Hier l’Oms avait mon­tré une réticence manifeste sur le Covid organic mais aujourd’hui, l’Organi­sa­tion mondiale de la santé fait recours à la médecine traditionnelle en mettant en place une commission composée d’éminents experts pour réfléchir sur une stratégie afin de venir à bout de la pandémie du Covid-19. Qu’en pensez-vous ?
Comme je l’avais dit dans une station radio de la place, l’Oms ne peut pas vouloir une chose et son contraire. Dans sa stratégie pour la médecine traditionnelle 2013-2024, l’Oms se donne pour objectifs d’aider les Etats membres à mettre à profit la contribution potentielle de la médecine traditionnelle à la santé, au bien-être et aux soins de santé axés sur la personne, favoriser un recours sûr et efficace aux produits et aux pratiques des praticiens de la médecine traditionnelle ; par leur réglementation, leur évaluation et leur intégration dans les systèmes de santé, s’il y a lieu. Sur ce registre je tiens à rappeler que l’Organi­sation ouest-africaine de la santé (Ooas), institution spécialisée de la Cedeao, qui, dans sa mission d’appui aux pays de la sous-région en matière de prestation de soins de santé, a élaboré deux pharmacopées des plantes médicinales de l’Afrique de l’Ouest. L’une résume la base scientifique de 54 plantes communes validée et adoptée par l’Oms Afro.
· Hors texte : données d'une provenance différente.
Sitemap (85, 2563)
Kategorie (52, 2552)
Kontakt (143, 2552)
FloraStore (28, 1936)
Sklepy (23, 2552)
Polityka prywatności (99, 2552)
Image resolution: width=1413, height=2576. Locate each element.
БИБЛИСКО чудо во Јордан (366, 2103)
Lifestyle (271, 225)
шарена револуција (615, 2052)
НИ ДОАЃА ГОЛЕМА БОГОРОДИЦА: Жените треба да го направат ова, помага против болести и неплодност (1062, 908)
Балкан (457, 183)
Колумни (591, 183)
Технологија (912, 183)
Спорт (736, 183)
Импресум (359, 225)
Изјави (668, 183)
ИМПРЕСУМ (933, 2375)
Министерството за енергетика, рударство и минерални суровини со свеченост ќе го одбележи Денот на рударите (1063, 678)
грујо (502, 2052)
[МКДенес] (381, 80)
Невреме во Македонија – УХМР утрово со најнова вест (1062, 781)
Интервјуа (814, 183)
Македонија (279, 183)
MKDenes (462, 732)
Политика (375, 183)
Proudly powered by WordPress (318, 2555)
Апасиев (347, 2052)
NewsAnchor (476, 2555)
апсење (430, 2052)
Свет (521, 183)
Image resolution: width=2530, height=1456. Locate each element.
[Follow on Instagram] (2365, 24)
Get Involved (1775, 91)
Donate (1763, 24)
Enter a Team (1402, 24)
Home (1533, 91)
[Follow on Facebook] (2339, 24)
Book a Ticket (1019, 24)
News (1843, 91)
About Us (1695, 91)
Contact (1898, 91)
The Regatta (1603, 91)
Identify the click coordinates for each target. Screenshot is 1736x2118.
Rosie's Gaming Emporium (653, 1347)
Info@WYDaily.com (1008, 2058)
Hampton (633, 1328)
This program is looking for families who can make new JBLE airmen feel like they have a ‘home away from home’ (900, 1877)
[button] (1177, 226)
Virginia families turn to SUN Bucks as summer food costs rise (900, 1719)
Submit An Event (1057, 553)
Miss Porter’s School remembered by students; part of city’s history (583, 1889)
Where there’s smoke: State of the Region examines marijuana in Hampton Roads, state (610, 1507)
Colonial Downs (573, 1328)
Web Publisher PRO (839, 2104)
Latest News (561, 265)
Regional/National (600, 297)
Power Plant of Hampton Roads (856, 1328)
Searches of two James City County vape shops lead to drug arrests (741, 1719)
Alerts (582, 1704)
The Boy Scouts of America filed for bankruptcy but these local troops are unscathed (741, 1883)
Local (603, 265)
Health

La deuxième pharmacopée concerne le traitement des nouvelles maladies émergentes et l’inventaire des plantes médicinales à efficacité prouvée. Il s’y ajoute l’Organisation africaine de la propriété intellectuelle (Oapi), sous la commande de l’Organisation mondiale de la propriété intellectuelle et de l’Oms, a produit deux documents : un référentiel d’harmonisation des procédures d’homologation des médicaments traditionnels améliorés et un référentiel d’harmonisation des procédures d’identification des praticiens de la médecine traditionnelle dont j’étais le président de la commission. Ces documents ont été validés par les ministres de la Santé et les ministres de l’Industrie et des mines des 17 pays de l’Oapi à Bamako.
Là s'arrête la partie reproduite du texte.